Most structure of the code is from the HGNN node classification example like def train
, def infer
and if __name__ == "__main__"
. I also think the several co-citation datasets are same from the ones used in HyperGCN repo . I only changed the net
and data
variable.
Please let me know if I can provide more information. Thanks in advance!
As I can see, some nodes never appear in the edge list. I am not sure whether that is intended or not.
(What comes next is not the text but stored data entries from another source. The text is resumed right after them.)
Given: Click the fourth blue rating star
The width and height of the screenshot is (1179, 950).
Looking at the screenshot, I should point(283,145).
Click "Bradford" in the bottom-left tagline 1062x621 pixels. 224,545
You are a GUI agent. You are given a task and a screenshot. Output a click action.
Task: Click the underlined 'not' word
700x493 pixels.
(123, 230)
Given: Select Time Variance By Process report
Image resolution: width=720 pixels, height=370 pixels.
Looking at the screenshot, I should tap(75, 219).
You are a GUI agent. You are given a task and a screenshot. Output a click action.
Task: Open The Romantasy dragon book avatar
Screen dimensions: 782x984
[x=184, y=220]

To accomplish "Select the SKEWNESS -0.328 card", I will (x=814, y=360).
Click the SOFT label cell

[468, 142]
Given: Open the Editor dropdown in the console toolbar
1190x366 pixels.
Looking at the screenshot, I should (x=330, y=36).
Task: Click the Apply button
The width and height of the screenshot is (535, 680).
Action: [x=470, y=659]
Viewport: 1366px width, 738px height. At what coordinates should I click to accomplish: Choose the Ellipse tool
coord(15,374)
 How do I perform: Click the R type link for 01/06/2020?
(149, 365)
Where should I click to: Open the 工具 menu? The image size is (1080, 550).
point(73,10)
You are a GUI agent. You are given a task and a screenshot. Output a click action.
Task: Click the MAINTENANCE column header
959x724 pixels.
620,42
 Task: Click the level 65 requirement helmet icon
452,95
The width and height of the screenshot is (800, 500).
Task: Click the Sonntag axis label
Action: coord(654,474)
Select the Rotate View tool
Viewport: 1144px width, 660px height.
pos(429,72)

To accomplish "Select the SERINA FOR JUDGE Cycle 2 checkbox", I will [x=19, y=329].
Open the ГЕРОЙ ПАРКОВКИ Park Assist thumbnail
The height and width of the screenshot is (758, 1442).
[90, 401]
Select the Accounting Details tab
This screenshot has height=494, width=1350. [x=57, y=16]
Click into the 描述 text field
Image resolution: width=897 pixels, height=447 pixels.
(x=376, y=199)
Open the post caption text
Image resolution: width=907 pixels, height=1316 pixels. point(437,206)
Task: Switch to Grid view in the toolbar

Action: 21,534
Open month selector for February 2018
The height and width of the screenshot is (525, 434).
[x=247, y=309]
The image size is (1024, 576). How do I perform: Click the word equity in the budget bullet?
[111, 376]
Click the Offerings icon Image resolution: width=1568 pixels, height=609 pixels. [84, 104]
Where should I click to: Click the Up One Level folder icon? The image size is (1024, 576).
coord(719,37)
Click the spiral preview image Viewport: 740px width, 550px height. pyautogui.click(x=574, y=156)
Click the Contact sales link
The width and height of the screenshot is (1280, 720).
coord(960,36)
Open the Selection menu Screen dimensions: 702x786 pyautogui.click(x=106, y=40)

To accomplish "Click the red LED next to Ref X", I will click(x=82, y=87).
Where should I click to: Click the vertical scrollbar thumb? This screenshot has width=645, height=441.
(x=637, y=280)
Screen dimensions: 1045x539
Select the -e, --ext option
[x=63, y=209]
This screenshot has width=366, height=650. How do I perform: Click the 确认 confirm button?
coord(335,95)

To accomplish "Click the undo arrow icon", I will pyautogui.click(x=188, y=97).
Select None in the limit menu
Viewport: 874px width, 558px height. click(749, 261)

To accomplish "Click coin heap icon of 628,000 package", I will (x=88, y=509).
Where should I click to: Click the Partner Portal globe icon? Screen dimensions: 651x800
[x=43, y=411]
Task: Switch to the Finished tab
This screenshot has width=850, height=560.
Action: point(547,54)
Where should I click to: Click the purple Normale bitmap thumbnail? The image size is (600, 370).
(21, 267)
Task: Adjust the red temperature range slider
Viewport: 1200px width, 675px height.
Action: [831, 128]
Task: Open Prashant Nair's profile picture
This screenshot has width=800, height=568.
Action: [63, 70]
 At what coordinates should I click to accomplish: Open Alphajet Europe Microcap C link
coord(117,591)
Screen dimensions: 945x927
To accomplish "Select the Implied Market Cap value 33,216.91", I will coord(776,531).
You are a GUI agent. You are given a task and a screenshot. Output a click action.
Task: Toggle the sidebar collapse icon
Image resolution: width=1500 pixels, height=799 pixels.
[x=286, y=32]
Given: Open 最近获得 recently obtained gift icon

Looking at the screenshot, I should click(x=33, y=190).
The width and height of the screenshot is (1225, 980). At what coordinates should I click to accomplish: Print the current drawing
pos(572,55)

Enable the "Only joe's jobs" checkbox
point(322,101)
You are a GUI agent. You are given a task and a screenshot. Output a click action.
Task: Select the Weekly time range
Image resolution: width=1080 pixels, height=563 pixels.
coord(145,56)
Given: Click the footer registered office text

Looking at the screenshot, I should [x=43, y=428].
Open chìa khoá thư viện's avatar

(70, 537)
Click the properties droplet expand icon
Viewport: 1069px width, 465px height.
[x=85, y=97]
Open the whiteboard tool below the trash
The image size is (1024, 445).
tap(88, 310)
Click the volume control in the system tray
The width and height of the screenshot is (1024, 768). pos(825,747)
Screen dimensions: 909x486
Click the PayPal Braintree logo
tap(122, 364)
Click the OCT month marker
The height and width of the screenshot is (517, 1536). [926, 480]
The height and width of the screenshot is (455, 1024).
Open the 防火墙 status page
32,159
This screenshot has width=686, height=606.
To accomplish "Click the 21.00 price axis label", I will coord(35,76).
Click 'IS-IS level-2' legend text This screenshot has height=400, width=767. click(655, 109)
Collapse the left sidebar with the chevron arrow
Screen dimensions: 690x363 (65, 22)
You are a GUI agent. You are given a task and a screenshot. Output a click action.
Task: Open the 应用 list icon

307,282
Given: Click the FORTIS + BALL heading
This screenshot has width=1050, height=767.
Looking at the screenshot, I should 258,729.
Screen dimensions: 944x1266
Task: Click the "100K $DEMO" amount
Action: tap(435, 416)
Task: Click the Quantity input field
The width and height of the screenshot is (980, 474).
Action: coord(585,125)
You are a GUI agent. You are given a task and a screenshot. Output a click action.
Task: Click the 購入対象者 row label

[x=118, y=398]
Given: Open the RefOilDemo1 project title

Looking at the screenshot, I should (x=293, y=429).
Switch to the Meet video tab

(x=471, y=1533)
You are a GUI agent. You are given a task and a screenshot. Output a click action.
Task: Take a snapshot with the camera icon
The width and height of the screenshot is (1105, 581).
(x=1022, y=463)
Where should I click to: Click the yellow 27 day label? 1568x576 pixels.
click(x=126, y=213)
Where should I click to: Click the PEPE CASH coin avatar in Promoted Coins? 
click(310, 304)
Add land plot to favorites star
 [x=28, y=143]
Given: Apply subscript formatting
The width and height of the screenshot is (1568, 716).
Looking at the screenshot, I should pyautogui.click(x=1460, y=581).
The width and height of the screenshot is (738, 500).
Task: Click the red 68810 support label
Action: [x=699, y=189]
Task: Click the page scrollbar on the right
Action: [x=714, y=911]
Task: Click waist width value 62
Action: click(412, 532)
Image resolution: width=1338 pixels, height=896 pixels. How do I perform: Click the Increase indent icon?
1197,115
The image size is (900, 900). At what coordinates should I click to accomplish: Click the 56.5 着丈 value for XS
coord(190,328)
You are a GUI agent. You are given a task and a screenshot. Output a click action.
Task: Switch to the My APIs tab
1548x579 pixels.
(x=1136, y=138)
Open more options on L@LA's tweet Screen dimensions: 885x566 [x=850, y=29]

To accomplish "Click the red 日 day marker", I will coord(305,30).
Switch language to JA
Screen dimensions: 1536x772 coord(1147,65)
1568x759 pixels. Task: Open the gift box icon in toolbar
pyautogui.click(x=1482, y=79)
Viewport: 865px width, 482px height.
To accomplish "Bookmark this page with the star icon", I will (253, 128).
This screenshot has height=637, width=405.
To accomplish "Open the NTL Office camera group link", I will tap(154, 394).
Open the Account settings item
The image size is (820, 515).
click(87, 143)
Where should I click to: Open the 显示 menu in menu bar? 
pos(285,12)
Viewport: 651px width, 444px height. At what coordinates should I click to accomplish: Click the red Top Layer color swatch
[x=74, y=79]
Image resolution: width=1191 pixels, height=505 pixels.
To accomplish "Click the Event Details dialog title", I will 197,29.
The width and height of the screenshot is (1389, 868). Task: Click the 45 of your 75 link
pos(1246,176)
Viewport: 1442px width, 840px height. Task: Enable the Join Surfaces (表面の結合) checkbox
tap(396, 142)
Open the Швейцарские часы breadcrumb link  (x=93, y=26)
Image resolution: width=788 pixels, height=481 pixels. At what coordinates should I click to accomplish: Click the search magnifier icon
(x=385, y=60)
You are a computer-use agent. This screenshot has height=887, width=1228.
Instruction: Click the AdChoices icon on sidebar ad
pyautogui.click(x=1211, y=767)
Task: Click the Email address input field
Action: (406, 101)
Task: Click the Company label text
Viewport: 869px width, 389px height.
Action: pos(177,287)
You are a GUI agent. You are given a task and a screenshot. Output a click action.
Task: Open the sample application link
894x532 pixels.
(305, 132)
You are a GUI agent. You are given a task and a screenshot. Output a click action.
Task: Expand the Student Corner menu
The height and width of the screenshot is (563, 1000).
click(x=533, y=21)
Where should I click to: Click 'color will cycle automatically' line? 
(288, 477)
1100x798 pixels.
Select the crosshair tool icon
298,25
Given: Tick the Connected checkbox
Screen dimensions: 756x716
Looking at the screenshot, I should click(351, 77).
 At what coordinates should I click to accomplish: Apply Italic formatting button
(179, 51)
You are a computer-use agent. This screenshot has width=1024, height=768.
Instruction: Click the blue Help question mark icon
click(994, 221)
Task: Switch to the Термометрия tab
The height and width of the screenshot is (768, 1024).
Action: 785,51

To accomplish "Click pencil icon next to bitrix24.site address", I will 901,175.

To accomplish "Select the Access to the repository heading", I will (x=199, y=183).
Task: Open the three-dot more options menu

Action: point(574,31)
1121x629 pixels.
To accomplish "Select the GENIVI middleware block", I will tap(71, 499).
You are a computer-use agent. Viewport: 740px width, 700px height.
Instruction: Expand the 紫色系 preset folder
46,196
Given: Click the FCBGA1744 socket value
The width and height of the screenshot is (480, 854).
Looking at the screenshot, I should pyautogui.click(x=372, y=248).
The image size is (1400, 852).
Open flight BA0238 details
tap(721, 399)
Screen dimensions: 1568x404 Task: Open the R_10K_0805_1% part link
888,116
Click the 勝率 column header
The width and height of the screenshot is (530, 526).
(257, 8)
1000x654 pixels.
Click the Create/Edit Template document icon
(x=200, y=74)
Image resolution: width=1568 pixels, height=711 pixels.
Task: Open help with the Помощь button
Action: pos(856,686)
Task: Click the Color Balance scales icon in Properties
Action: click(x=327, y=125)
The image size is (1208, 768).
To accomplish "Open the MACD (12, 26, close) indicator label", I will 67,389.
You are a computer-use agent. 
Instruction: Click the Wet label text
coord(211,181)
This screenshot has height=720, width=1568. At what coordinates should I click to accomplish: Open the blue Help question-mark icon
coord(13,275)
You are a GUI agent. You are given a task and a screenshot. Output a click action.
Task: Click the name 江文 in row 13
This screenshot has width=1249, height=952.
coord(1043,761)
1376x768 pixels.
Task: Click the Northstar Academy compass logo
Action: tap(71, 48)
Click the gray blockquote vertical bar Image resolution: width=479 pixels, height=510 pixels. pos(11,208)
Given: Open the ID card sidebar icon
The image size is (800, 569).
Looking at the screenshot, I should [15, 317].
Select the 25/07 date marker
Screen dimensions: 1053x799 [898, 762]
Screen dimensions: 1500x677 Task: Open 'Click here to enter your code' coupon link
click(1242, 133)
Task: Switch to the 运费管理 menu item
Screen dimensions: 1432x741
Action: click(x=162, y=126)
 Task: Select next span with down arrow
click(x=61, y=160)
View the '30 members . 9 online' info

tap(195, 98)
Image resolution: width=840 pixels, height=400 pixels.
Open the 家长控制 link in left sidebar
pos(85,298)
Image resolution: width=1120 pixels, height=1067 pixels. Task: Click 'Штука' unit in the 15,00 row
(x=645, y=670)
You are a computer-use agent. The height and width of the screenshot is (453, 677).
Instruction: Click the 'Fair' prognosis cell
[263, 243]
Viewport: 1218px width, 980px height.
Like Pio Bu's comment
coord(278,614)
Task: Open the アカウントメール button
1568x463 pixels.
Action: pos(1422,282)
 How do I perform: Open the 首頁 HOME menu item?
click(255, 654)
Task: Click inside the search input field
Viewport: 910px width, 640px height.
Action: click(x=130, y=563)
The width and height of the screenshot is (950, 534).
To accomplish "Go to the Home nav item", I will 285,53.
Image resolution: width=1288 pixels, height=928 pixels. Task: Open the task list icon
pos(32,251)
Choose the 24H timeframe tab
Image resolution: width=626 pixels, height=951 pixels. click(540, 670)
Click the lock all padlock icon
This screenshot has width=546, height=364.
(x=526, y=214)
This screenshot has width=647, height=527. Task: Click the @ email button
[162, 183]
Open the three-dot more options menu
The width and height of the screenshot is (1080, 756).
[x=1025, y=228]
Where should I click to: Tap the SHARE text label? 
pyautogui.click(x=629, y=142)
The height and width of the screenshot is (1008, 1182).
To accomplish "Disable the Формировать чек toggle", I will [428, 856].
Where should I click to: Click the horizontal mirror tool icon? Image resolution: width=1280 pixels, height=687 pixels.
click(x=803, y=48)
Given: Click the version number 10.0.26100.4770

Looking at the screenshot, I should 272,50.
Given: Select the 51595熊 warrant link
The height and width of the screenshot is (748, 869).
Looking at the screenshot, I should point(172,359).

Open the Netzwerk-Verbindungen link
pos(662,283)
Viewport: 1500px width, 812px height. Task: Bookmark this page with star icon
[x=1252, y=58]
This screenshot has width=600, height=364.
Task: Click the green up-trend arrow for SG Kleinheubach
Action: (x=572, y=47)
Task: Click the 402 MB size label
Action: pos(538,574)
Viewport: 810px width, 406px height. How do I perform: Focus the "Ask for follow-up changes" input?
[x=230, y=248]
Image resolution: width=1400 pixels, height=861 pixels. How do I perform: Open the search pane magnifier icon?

For example, in CocitationPubmed
, the number of nodes is 19717, but there are only 3840 nodes in the edge list.
I think we need to reorder the vertices to consecutive integers.
data_list = [
(CoauthorshipCora, "cora_coauth"),
(CoauthorshipDBLP, "dblp_coauth"),
(CocitationCora, "cora_cocite"),
(CocitationCiteseer, "citeseer_cocite"),
(CocitationPubmed, "pubmed_cocite"),
]
for data_func, data_name in data_list:
nodes_in_edges = set()
for edge in data_func()["edge_list"]:
nodes_in_edges.update(edge)
print(data_name, len(nodes_in_edges), data_func()["num_vertices"])
cora_coauth 2388 2708
dblp_coauth 41302 41302
cora_cocite 1434 2708
citeseer_cocite 1458 3312
pubmed_cocite 3840 19717
Also, for CocitationPubmed
, the training set is strangely small, while the val and test sets are identical.
print(CocitationPubmed()["train_mask"].sum())
print(CocitationPubmed()["val_mask"].sum())
print(CocitationPubmed()["test_mask"].sum())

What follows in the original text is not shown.